# START OF EXERCISE INPUTS
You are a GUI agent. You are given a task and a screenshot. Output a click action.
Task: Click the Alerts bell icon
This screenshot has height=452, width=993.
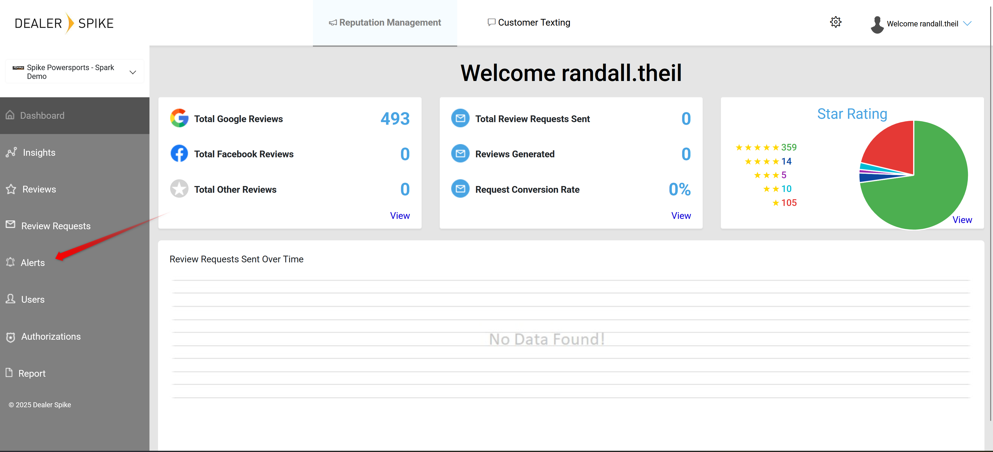coord(10,262)

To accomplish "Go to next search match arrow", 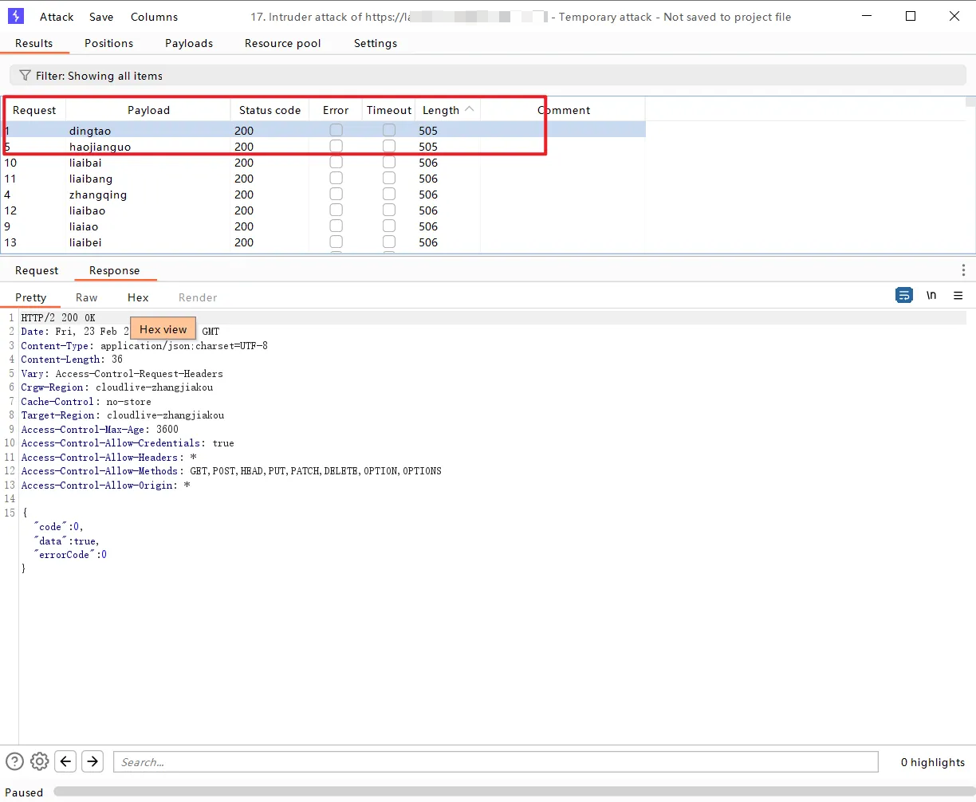I will 92,761.
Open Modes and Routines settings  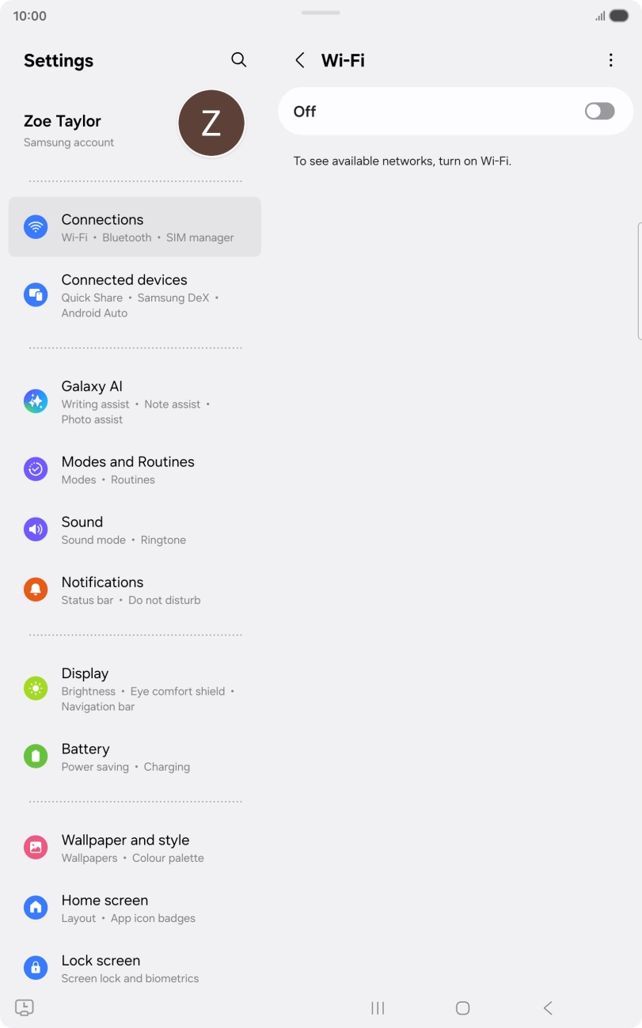pos(135,469)
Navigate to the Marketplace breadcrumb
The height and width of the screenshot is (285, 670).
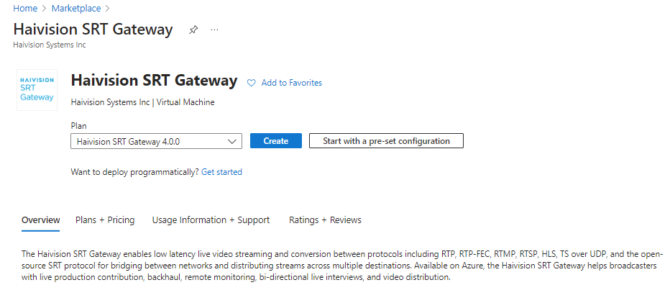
# END OF EXERCISE INPUTS
[PROBLEM REQUIREMENTS] Copy the listing verbatim from the line containing "Navigate to the Marketplace breadcrumb" through the end of the listing, omitting the pictures.

[WRITTEN RESPONSE]
Navigate to the Marketplace breadcrumb
The height and width of the screenshot is (285, 670).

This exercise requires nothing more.